Im Jahr 2030 werden fast eine halbe Million Vollzeitstellen in der Pflege unbesetzt sein, so eine Studie der Bertelsmann-Stiftung, der „Pflegereport 2030“ vom November 2012.

Der Deutsche Pflegerat e.V. betont dazu in einer Stellungnahme, wichtig sei zuvorderst, die dramatisch unterfinanzierte Ausbildung von Pflegefachpersonen besser auszustatten. Bis heute gebe es Probleme bei der Finanzierung in der Alten- und Krankenpflegeausbildung. Wichtig sei darüber hinaus, den Personalabbau in der Pflege umzukehren und die Arbeitsbedingungen deutlich zu verbessern. Nach Schätzung des Bundesverbandes privater Anbieter sozialer Dienste (bpa) fehlen heute rund 30.000 Pflegekräfte in Deutschland. Bis 2025 würden wegen der weiter steigenden Zahl von Pflegebedürftigen rund 400.000 zusätzliche Pflegekräfte gebraucht werden.

 

Ausbildung von Personal

 

Nach jüngsten Zahlen der Bundesagentur für Arbeit (BA) haben 2013 etwa 2.700 Arbeitslose mit einer Qualifizierung für die Altenpflege begonnen. Das ist etwa die Hälfte mehr als in den ersten acht Monaten des Vorjahres. Fast 3.100 Erwerbslose schlossen ihre Weiterbildung erfolgreich ab – 1.300 mehr als von Januar bis August 2012.

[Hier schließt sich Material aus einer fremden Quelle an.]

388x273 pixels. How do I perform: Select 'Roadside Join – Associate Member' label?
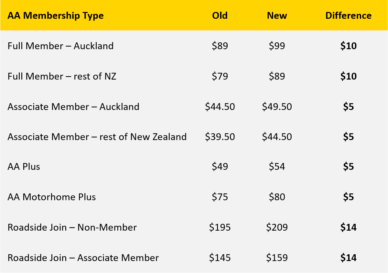tap(83, 258)
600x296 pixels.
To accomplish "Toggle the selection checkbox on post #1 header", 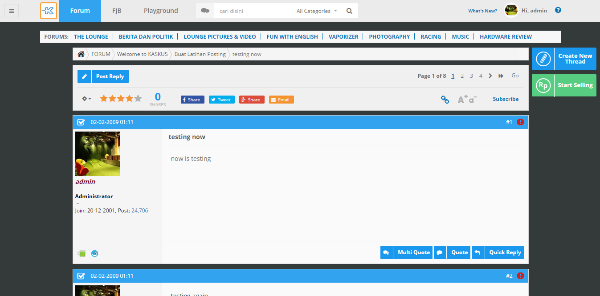I will pyautogui.click(x=81, y=121).
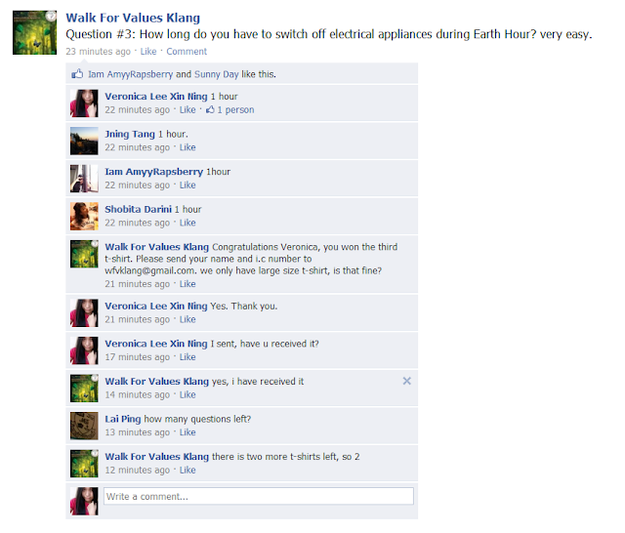The image size is (625, 533).
Task: Open Jning Tang's profile picture
Action: [84, 141]
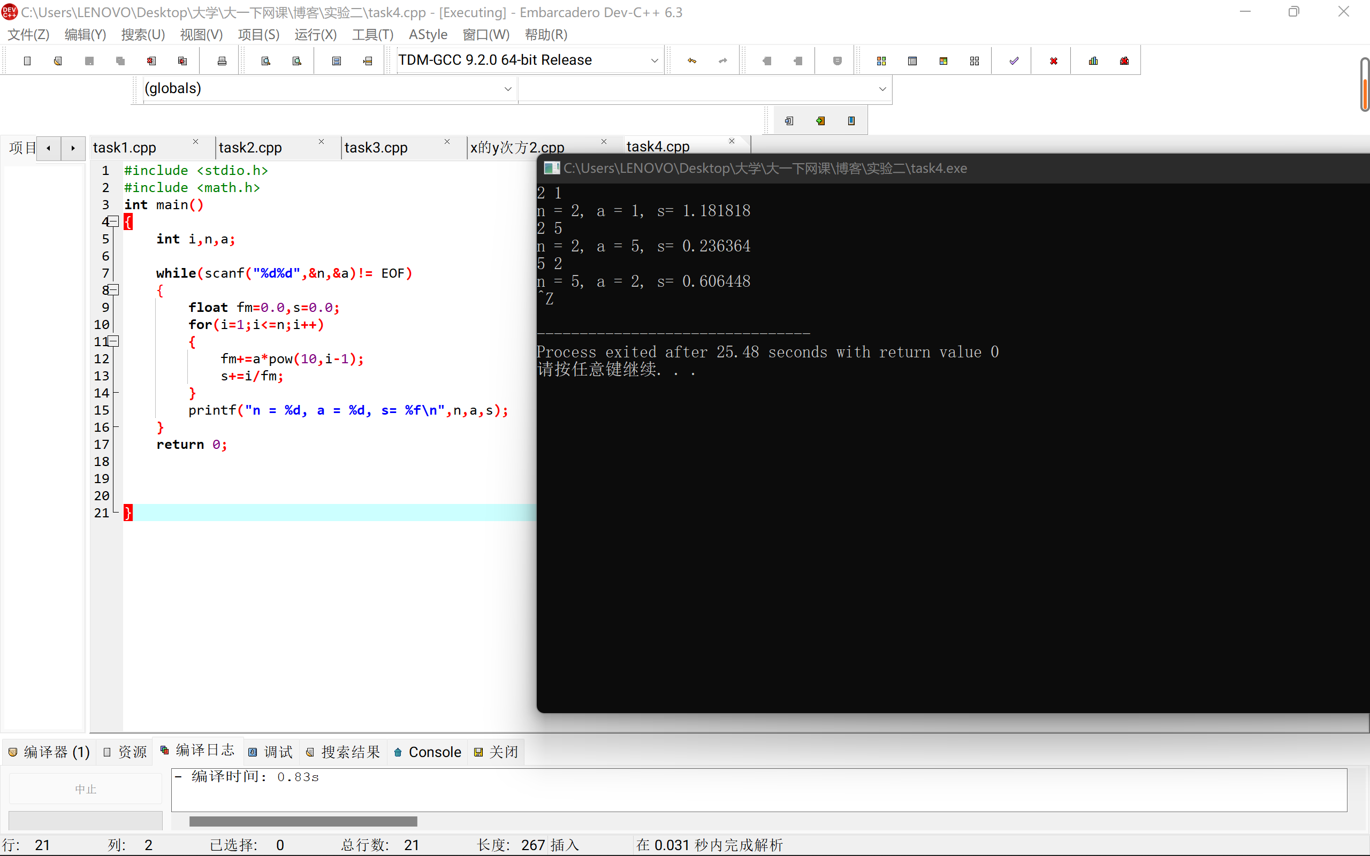Click the Undo arrow icon

click(692, 61)
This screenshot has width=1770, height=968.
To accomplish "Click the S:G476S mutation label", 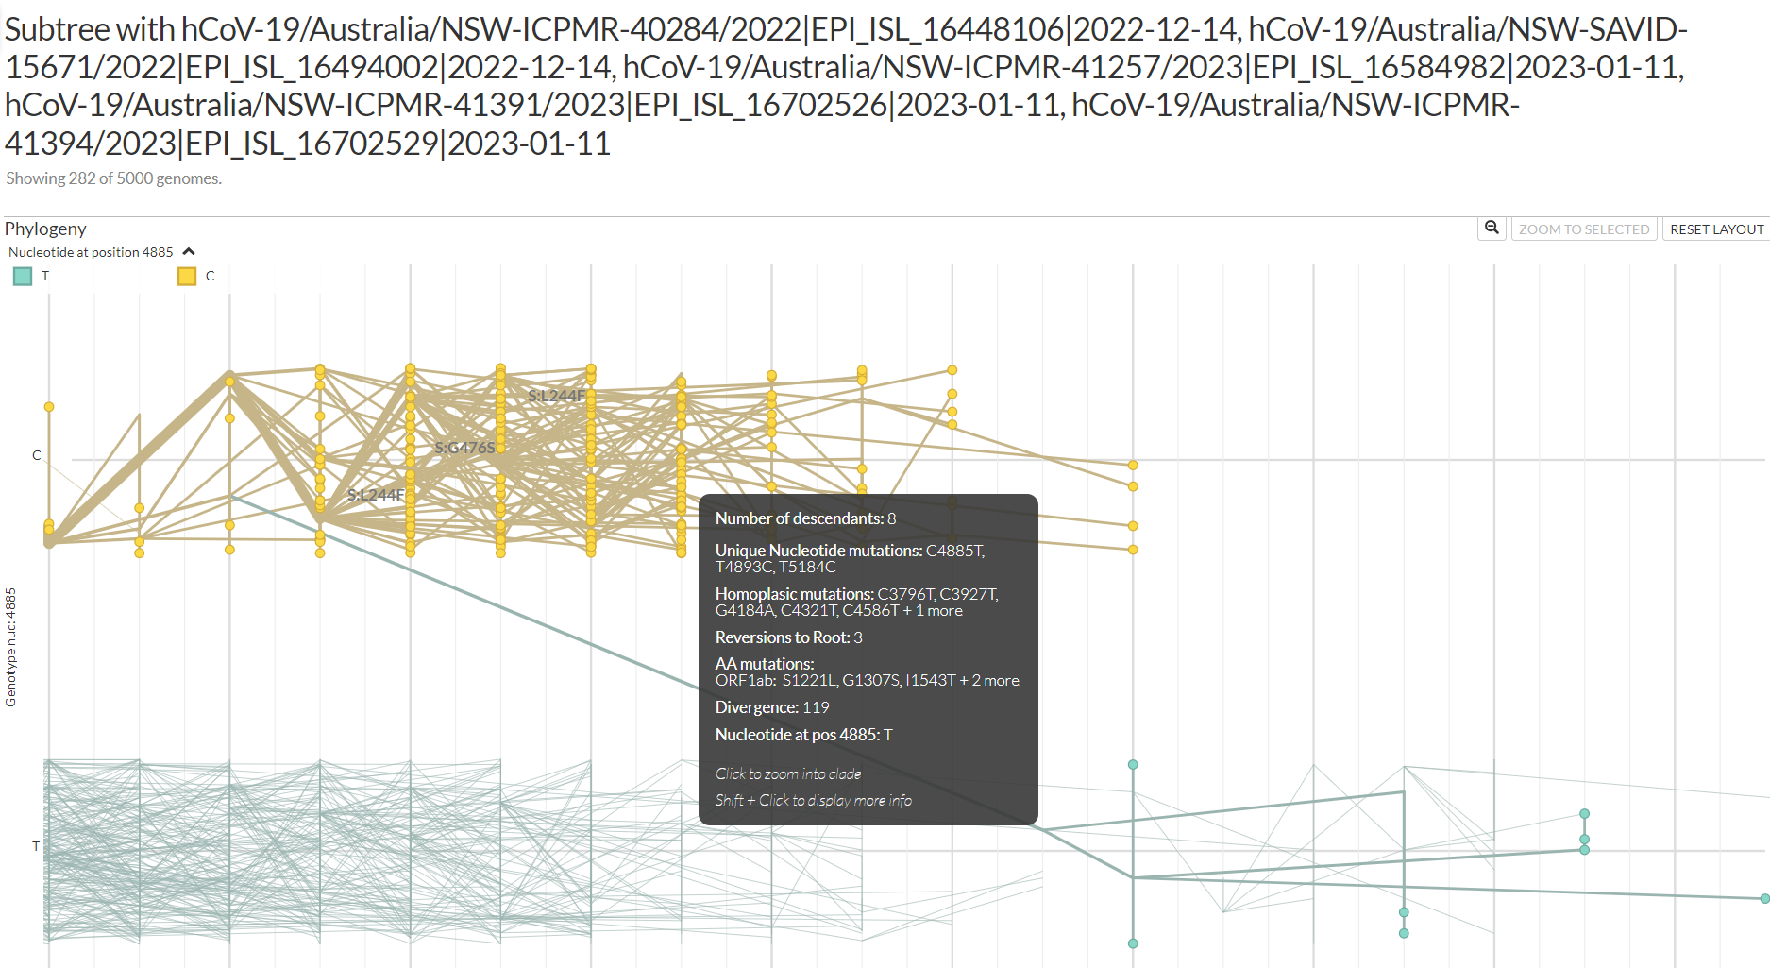I will click(464, 448).
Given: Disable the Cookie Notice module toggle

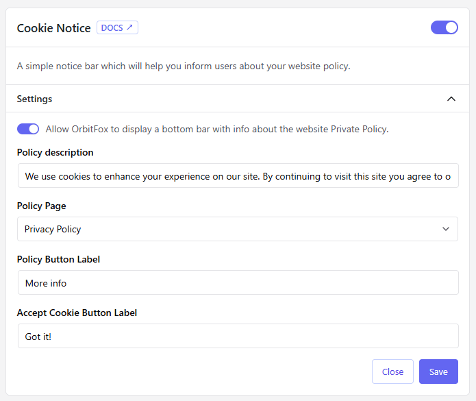Looking at the screenshot, I should click(x=444, y=27).
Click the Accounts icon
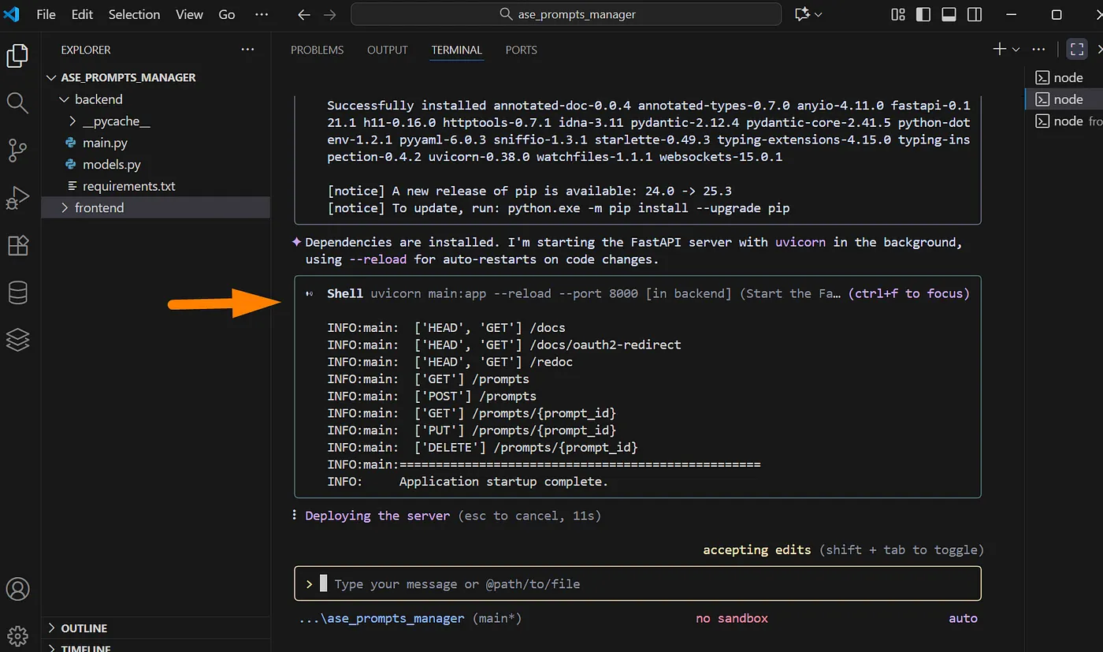 (x=17, y=589)
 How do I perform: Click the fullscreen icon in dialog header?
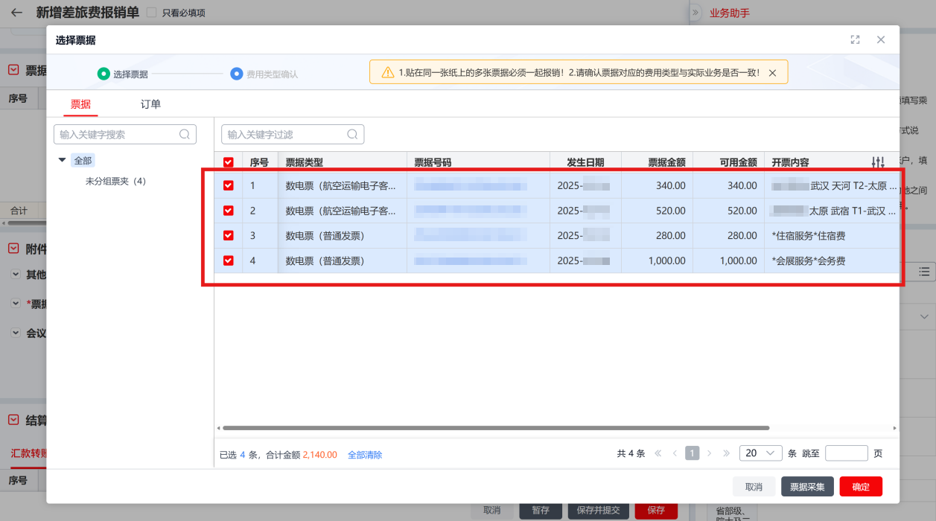click(855, 40)
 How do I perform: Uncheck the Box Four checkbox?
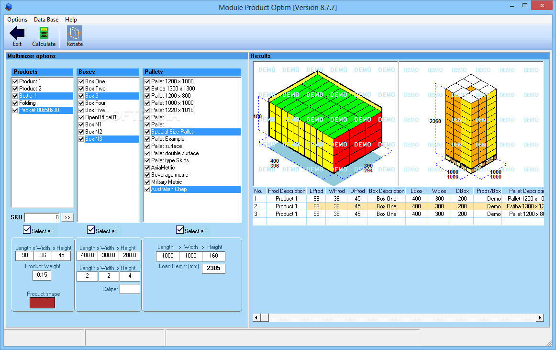81,103
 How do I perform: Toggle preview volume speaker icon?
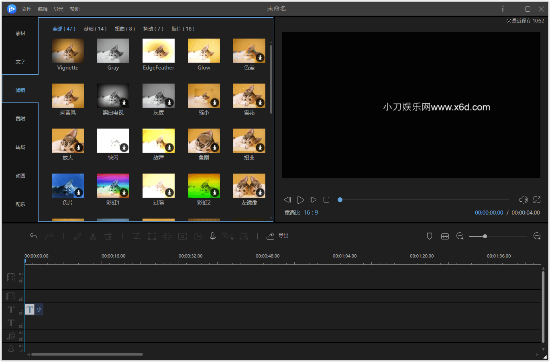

Der Fachkräftemangel in der Pflege gilt schon jetzt als großes Problem, das sich in der Zukunft noch verschärfen dürfte. Derzeit fehlen etwa 30.000 AltenpflegerInnen. Durch den demografischen Wandel der Gesellschaft wird der Anteil der älteren Menschen jedoch noch einmal deutlich zunehmen. Entsprechend steigt nach Schätzungen des Statistischen Bundesamtes auch die Zahl der Pflegebedürftigen. Um diese Menschen zu versorgen, muss es laut Berechnungen des Rheinisch-Westfälischen Instituts für Wirtschaftsforschung etwa 330.000 zusätzliche AltenpflegerInnen geben.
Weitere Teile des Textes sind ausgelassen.